Quantitative 1H-NMR imaging of water in white button mushrooms (Agaricus bisporus).

MRI represents a valuable tool for studying the amount and physical status of water in plants and agricultural products, for example, mushrooms (Agaricus bisporus). Contrast in NMR images originates from the mixed influence of the fundamental NMR parameters, amongst others, spin-density, T2- and T1 relaxation processes. Maps of these parameters contain valuable anatomical and physiological information. They can, however, be severely distorted, depending on the combination of parameter settings and anatomy of the object under study. The influence of the tissue structure of mushrooms, for example, tissue density (susceptibility inhomogeneity) and cell shape on the amplitude, T2, and T1 images is analyzed.
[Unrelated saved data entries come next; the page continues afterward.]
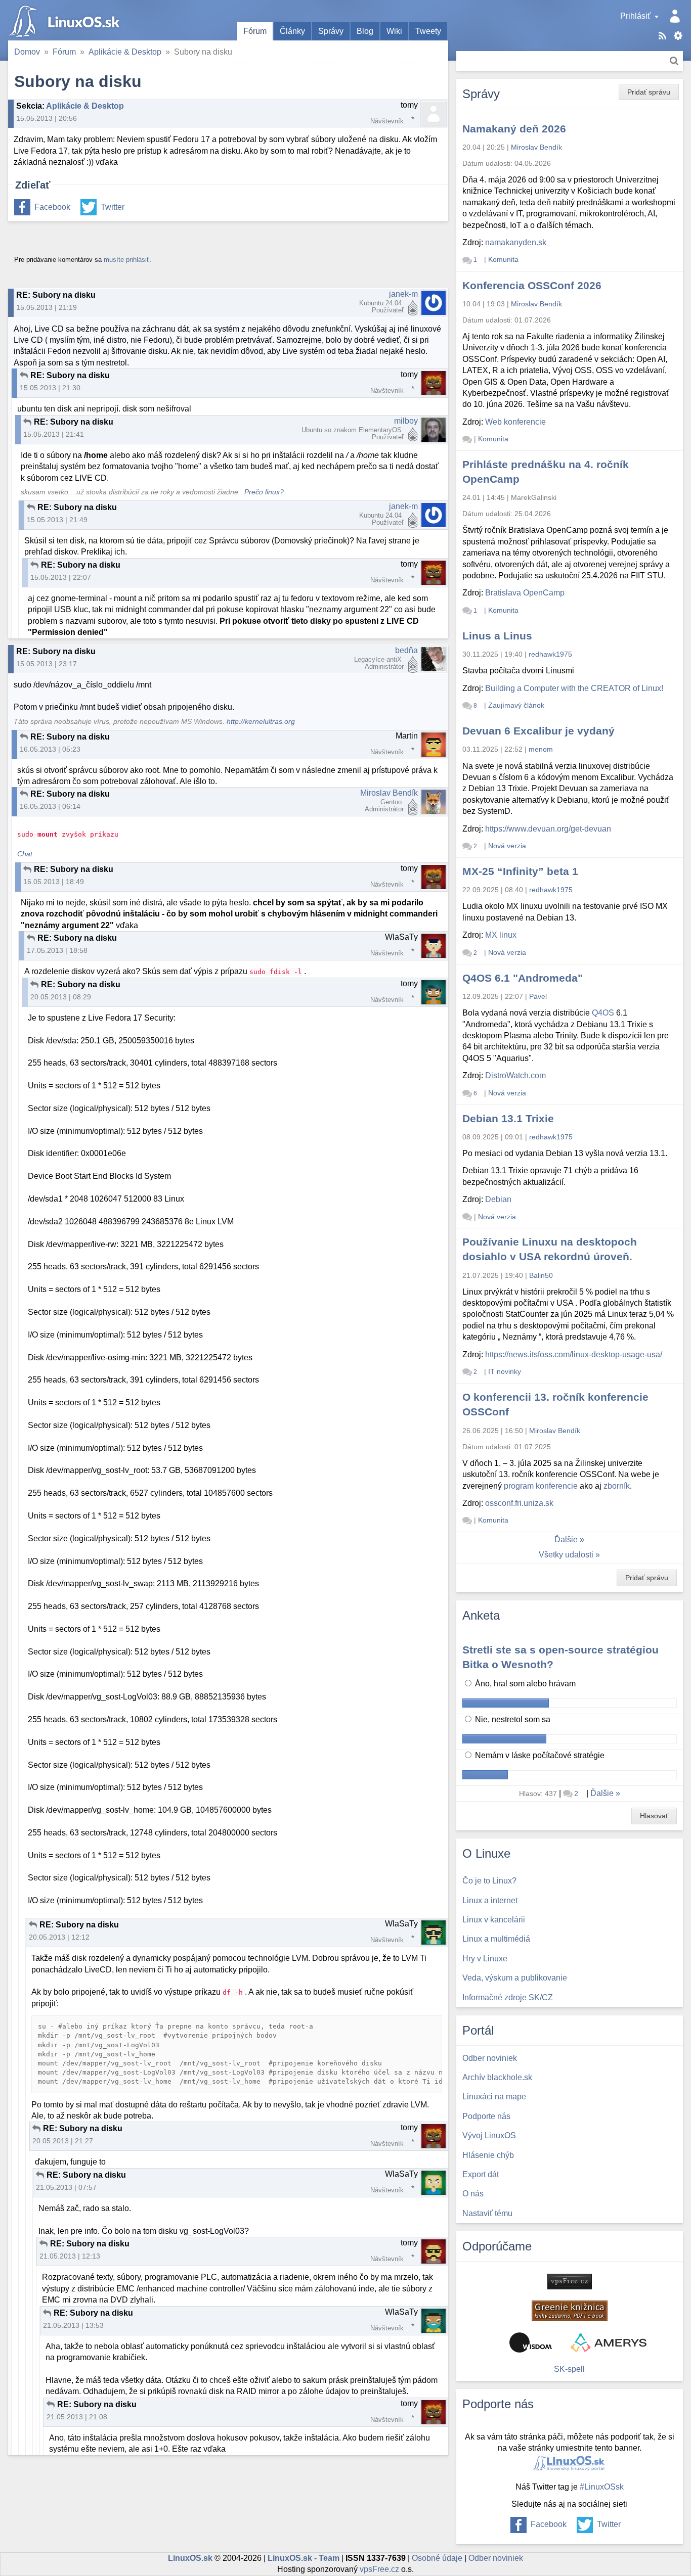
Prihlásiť (635, 16)
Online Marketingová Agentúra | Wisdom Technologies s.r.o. (531, 2342)
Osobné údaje (437, 2558)
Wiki (394, 31)
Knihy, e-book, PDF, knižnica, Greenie (570, 2311)
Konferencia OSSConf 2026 (531, 285)
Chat (24, 854)
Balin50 (541, 1275)
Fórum (255, 31)
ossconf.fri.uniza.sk (519, 1503)
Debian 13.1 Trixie (508, 1118)
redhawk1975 (550, 654)
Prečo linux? (264, 492)
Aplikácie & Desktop (125, 52)
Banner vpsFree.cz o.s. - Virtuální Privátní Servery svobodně (569, 2281)
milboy (406, 421)
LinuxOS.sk (65, 20)
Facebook (52, 207)
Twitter (112, 207)
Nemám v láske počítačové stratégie (538, 1755)
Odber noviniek (495, 2558)
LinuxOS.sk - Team (303, 2558)
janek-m (403, 294)
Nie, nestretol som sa (511, 1719)
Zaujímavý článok (516, 705)
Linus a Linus (497, 635)
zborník (616, 1486)
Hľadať (674, 61)
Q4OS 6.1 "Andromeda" (522, 978)
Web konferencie (515, 422)
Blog (365, 31)
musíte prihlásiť (126, 259)
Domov (27, 52)
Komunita (503, 259)
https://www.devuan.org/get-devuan (548, 828)
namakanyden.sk (515, 242)
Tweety (428, 31)
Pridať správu (648, 92)
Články (292, 31)
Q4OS (603, 1012)
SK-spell (569, 2369)
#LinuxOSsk (602, 2486)
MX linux (500, 935)
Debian (498, 1199)
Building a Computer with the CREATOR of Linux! (574, 688)
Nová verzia (507, 846)
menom (541, 749)
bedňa (406, 650)
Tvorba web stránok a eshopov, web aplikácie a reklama (608, 2342)
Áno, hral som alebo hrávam (524, 1683)
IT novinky (504, 1371)
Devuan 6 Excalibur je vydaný (538, 731)
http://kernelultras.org (261, 721)
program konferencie (541, 1486)
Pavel (538, 996)
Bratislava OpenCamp (525, 592)
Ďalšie (566, 1539)
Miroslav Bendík (389, 793)
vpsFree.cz (379, 2569)
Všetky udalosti (566, 1554)
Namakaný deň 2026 (514, 128)
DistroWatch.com (515, 1075)
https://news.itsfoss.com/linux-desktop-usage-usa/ (573, 1354)
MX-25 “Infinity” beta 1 (520, 871)
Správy (330, 31)
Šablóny (678, 35)
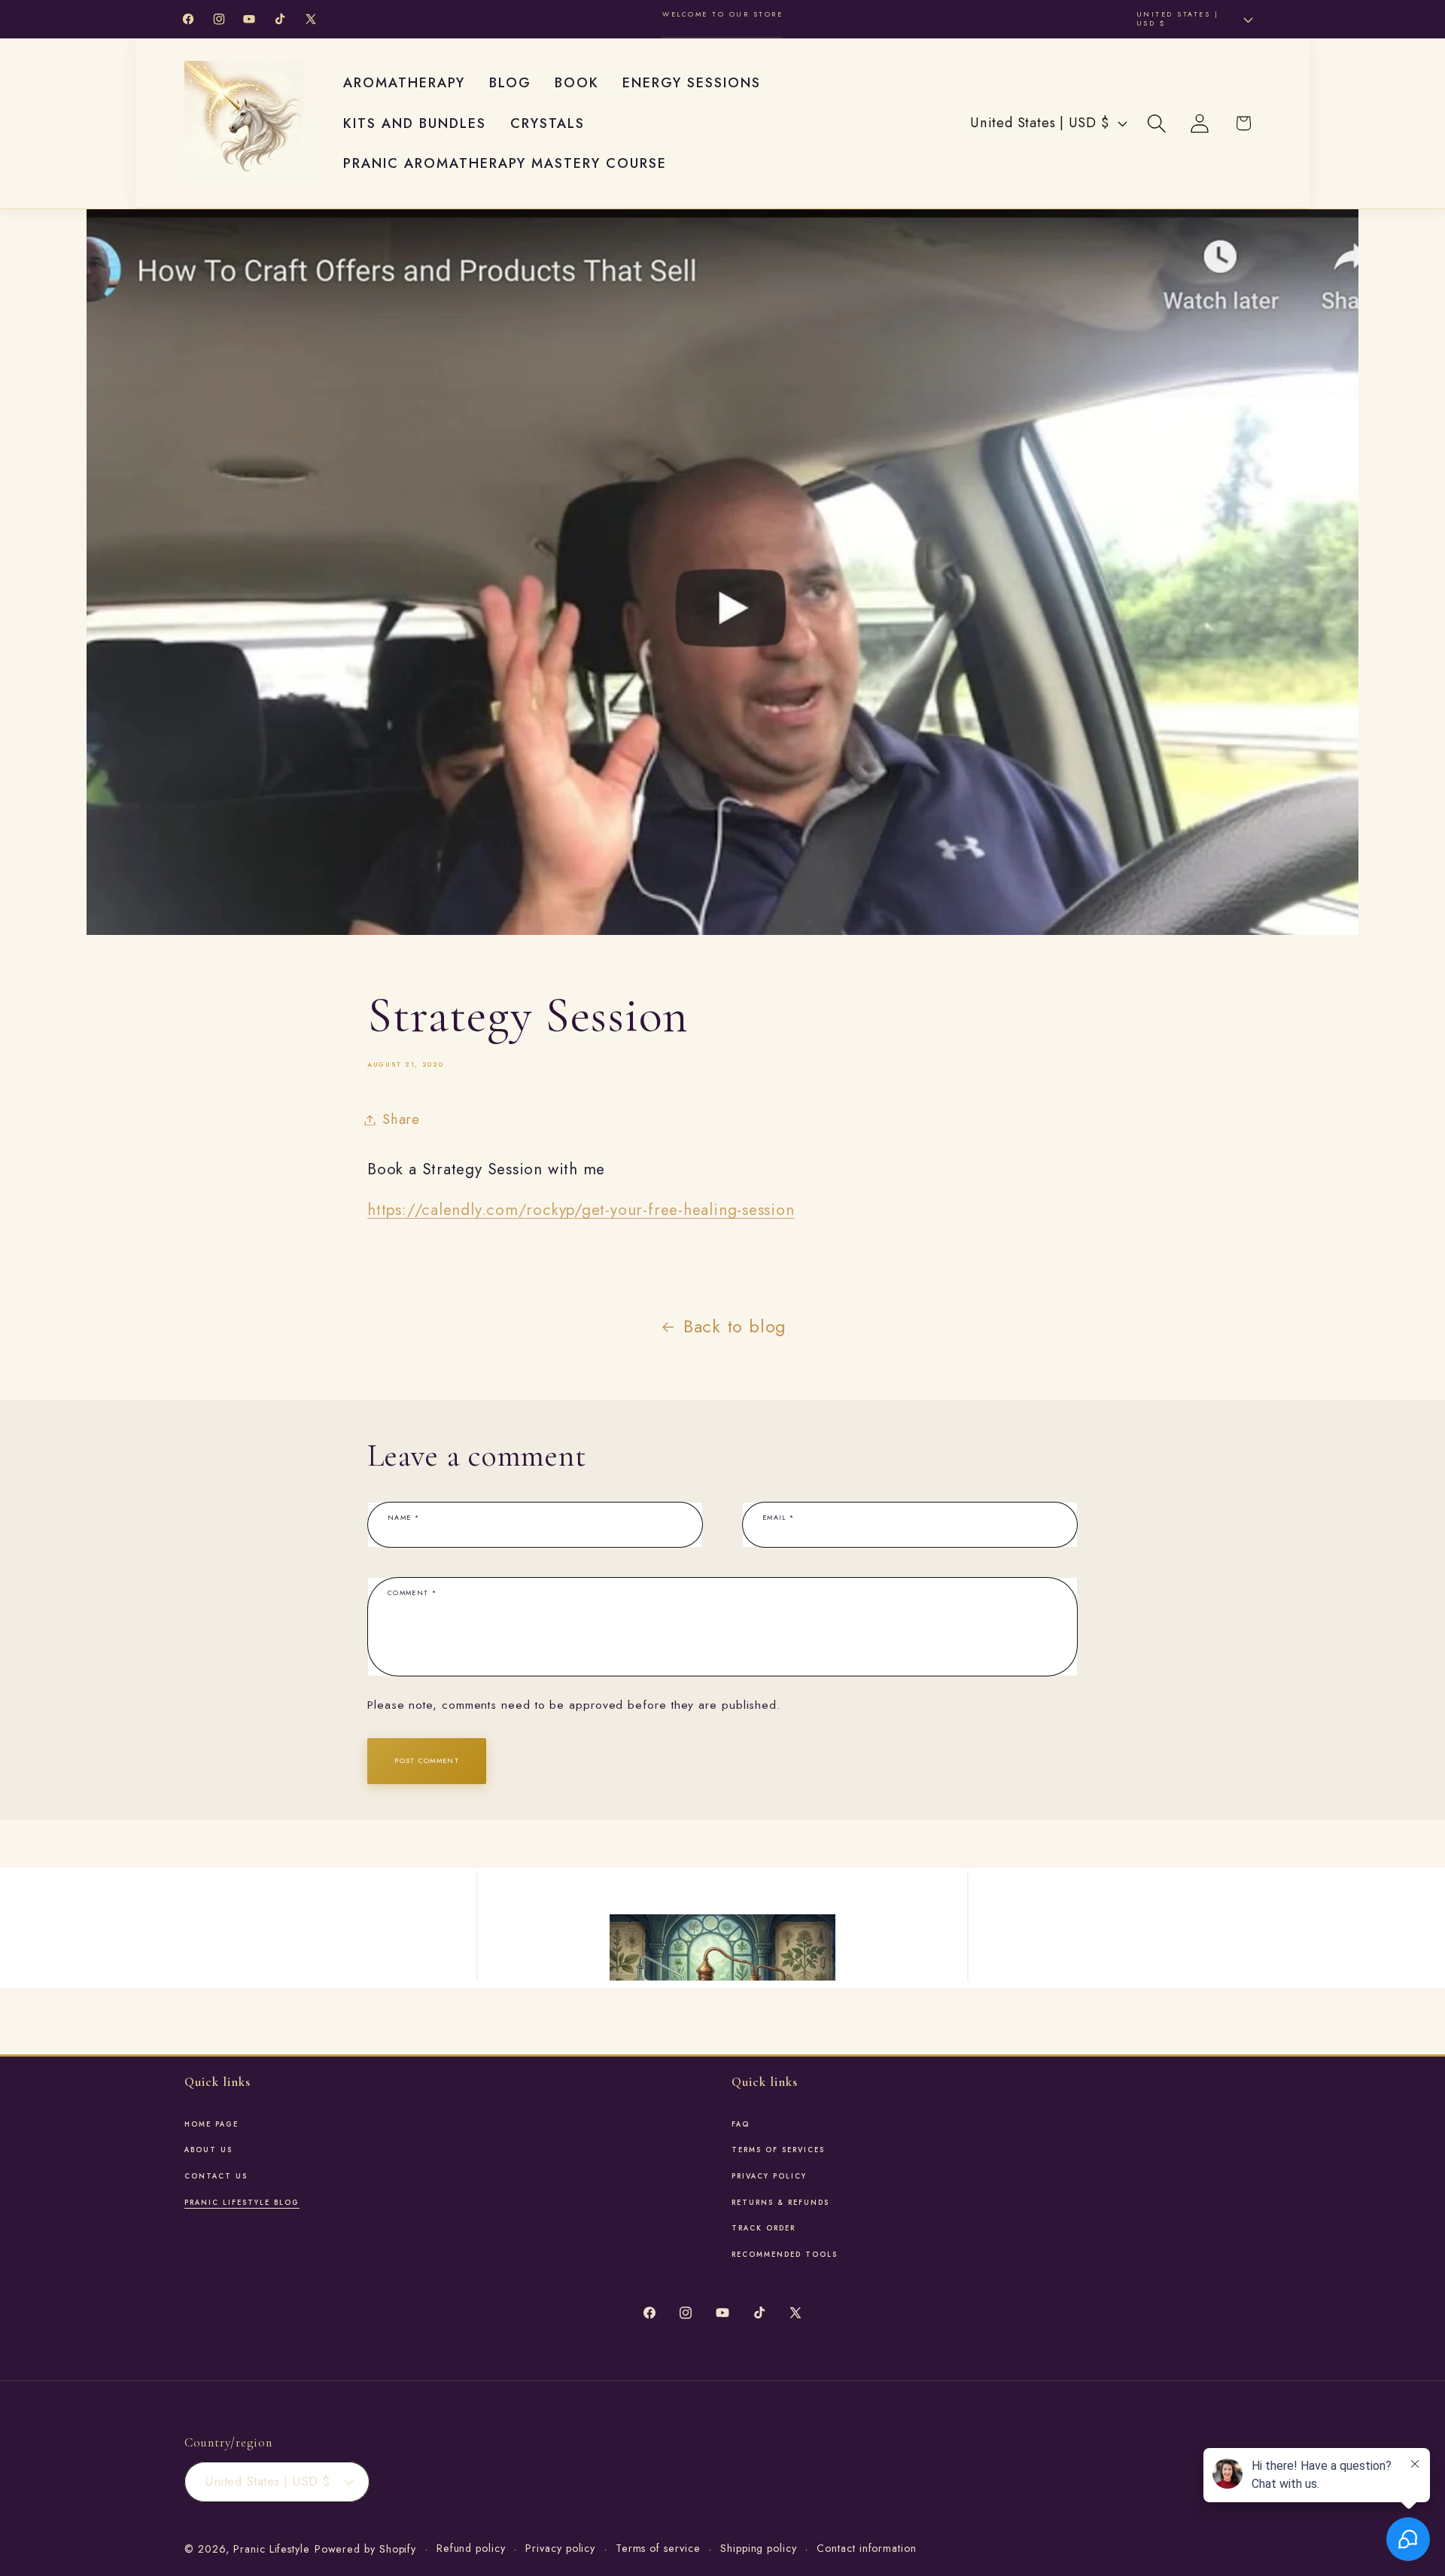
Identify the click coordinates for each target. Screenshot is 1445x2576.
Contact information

This is achieved by vacuum infiltration of the cavities in the mushroom's spongy structure with Gd-DTPA solutions and acquiring Saturation Recovery-Multispin Echo images. It is demonstrated that the intrinsic long T2 values in the cap and outer stipe tissue strongly relate to the size and geometry of the highly vacuolated cells in these spongy tissues. All observed T2 values are strongly affected by susceptibility effects. The T2 of gill tissue is shorter than T2 of the cap and outer stipe, probably because these cells are less vacuolized and smaller in size. The calculated amplitude images are not directly influenced by susceptibility inhomogeneities as long as the observed relaxation times remained sufficient long. They reflect the water distribution in mushrooms best if short echo times are applied in a multispin echo imaging sequence at low magnetic field strength.